Figure 8 compares the frame format detection performances of the proposed deep-learning-based method with those of the CE-based conventional method when the signal environment is fixed to Model-F, which was the most adverse channel among the six channel models. In our simulations, the clipping ratio (CR) was arbitrarily set to 1, 0.8, and 0.6. As shown in the figure, as the CR decreased, which implied that the Tx signal was clipped more severely, the detection accuracy deteriorated in general. However, the proposed deep-learning-based method exhibited significantly more robust performance against clipping than that of the conventional one.
4. Conclusions
We adopted a seven-layer deep learning network for the frame format detection of IEEE 802.11 WLANs. Through simulations, we observed that the proposed deep-learning-based detection procedure achieved excellent performance compared with the conventional method, especially when the SNR of the wireless channel was so low that the conventional method failed to perform symbol synchronization and/or channel estimation. We also observed that the deep-learning-based format detection exhibited a significant performance improvement compared with the conventional method when signal clipping happened due to the limitations of amplifiers. In addition to the significant performance improvement, the deep-learning-based method also proved to behave consistently with excellent performances for all of the channel models in the simulations.

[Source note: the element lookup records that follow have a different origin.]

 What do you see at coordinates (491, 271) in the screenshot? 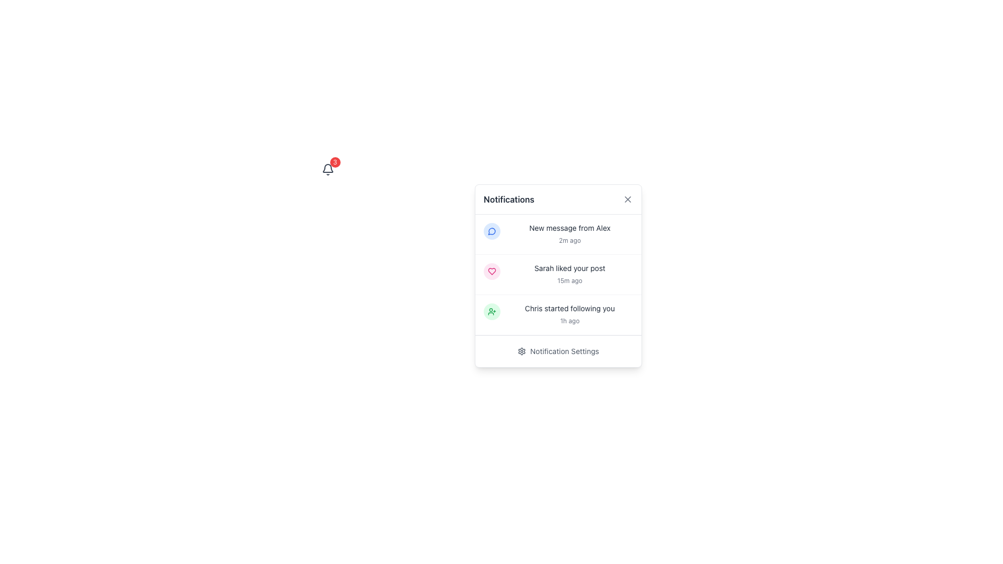
I see `the 'like' or 'favorite' icon located in the notification system, positioned` at bounding box center [491, 271].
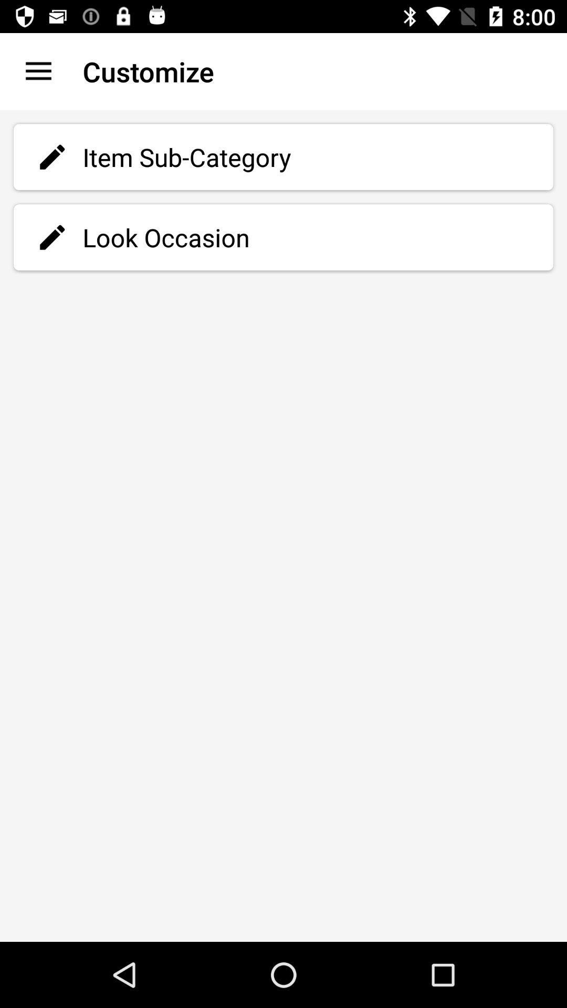  What do you see at coordinates (38, 71) in the screenshot?
I see `item to the left of the customize icon` at bounding box center [38, 71].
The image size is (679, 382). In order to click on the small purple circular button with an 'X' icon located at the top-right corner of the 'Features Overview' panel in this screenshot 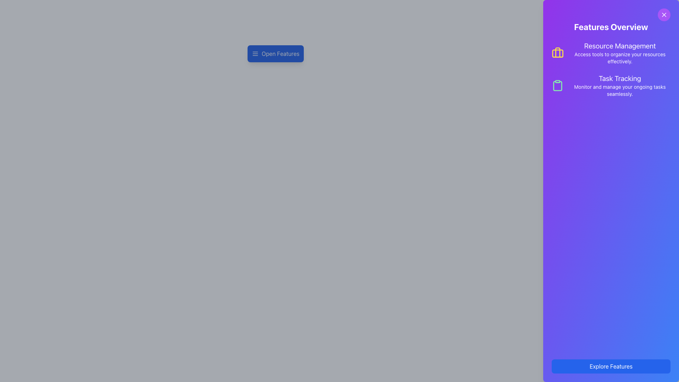, I will do `click(664, 15)`.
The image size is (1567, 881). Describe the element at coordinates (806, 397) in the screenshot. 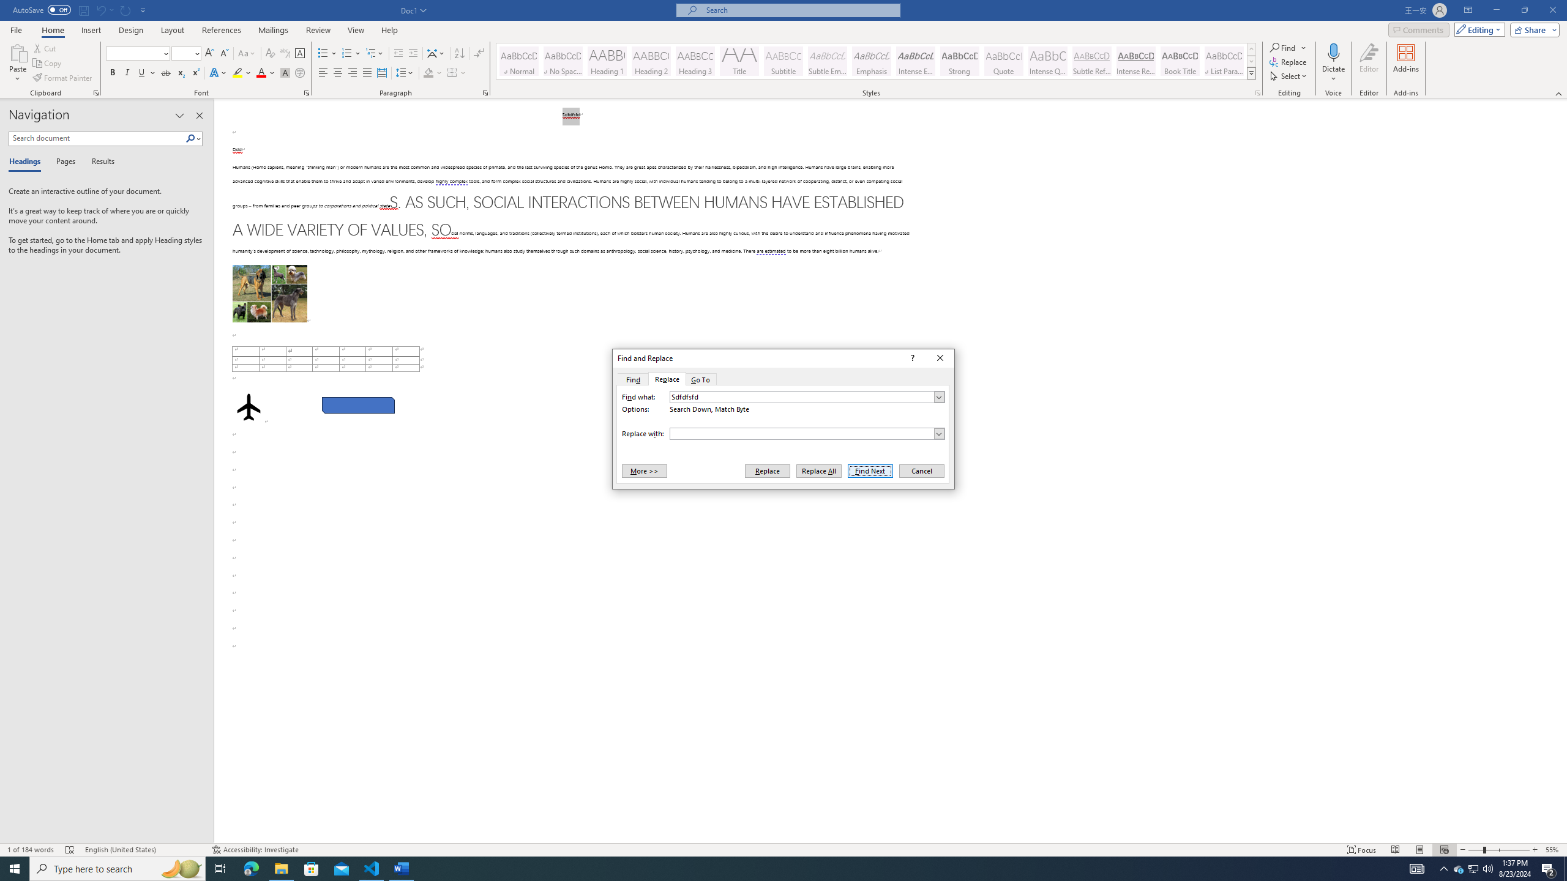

In this paper, we did not address issues such as the system complexity when implementing deep-learning-based IEEE 802.11 format detection systems since this paper is mainly focused on revealing the potential usage of deep learning in WLAN systems, as well as its significant performance improvement compared with the conventional method. However, the implementation of WLAN systems based on deep learning will be our future work.